Sciensano publie les résultats de la 5e Enquête de santé COVID-19, qui a eu lieu entre le 3 et le 11 décembre 2020. Près de 30 000 participants ont partagé leurs avis et ressentis, afin d’aider les scientifiques et décideurs politiques à appréhender les conséquences de cette pandémie. Outre le suivi de la santé mentale et sociale, des charges financières en termes de soins, de l’adhésion aux mesures et de la confiance en les autorités, la 5e Enquête de santé s’attarde cette fois sur la vaccination.

Un vaccin pour un retour à la vie normale

La vaccination contre le COVID-19 débutera d’ici quelques semaines en Belgique ainsi que dans les autres pays européens. La 5e Enquête de santé COVID-19 s’est donc penchée sur ce sujet et dévoile l’opinion de la population sur le vaccin et la stratégie de vaccination :

  • 60% de la population de 18 ans et plus dit vouloir se faire vacciner lorsque le vaccin sera disponible, c’est une augmentation de 10 % par rapport à l’enquête précédente
  • 15% de la population dit ne pas vouloir se faire vacciner alors qu’une personnesur 4 hésite encore
  • le nombre de jeunes entre 18 et 24 ans voulant se faire vacciner a énormément augmenté suite à la précédente enquête, de 47% en septembre il s’élève désormais à 62 %

Il ressort également de l’enquête que la motivation principale des personnes voulant se faire vacciner est un retour à la vie normale. Les principales craintes des personnes ne voulant pas se faire vacciner ainsi que des indécis, concernent les potentiels effets secondaires ainsi que la non-connaissance des effets à long-terme. «90 % de la population s’accorde néanmoins sur le fait que les professionnels de santé doivent être la population à vacciner en priorité, suivi par les personnes dites à risque car malades ou ayant plus de 65 ans.», ajoute Rana Charafeddine, chercheuse chez Sciensano.

Parallèlement à l’augmentation du nombre de Belges voulant se faire vacciner, on constate une augmentation significative de la confiance de la population envers les autorités fédérales et régionales. La confiance dans les soins de santé et les instituts scientifiques est restée élevée depuis le début de la pandémie.

La santé sociale et mentale se détériorent

On constate que les indicateurs de santé sociale suivent une évolution similaire à celle des différentes mesures mises en place pour lutter contre le coronavirus depuis mars 2020.

  • 64 % des personnes de 18 ans et plus sont insatisfaites de leurs contacts sociaux.
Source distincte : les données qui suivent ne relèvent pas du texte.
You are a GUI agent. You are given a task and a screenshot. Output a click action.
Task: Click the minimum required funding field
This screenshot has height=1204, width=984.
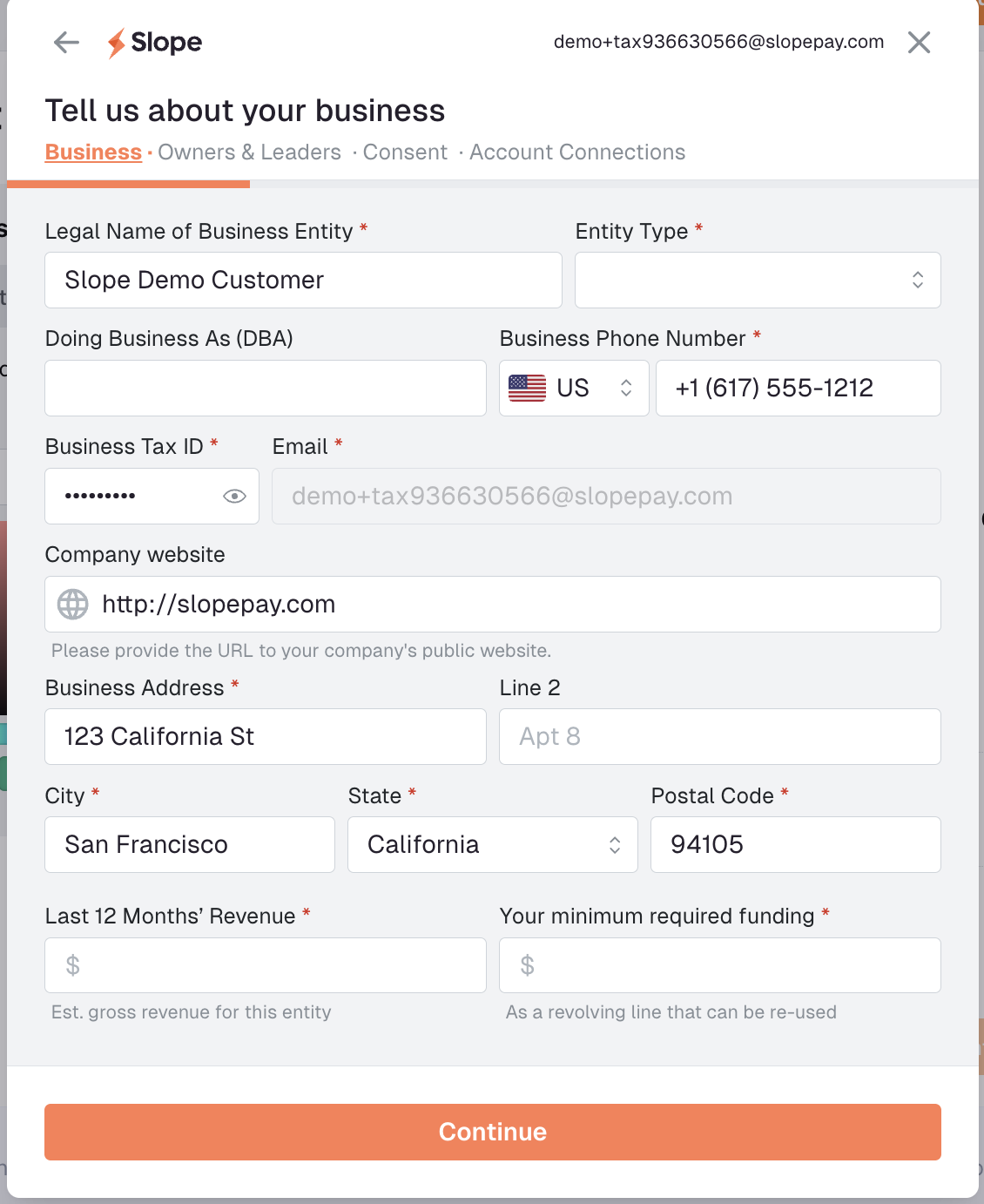click(720, 965)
Cette proportion a presque doublé depuis le mois de septembre (35%).
  • 40 % des personnes se sentent peu soutenues socialement, une augmentation par rapport à septembre (30%).

Les troubles anxieux et dépressifs ont également augmenté, ils s’élèvent désormais à 23 % et 20 % respectivement et sont plus fréquemment observés que lors des enquêtes de juin et septembre dernier. Le suivi de la santé mentale de la population depuis mars permet d’observer que les troubles anxieux fluctuent de manière similaire à l’évolution du nombre de contaminations au COVID-19, alors que les troubles dépressifs semblent suivre les mesures plus ou moins restrictives qui sont d’application pour freiner la propagation du virus. «Les résultats sont préoccupants pour les plus jeunes, presque la moitié d’entre eux estiment que leur vie est peu satisfaisante.», ajoute Rana Charafeddine.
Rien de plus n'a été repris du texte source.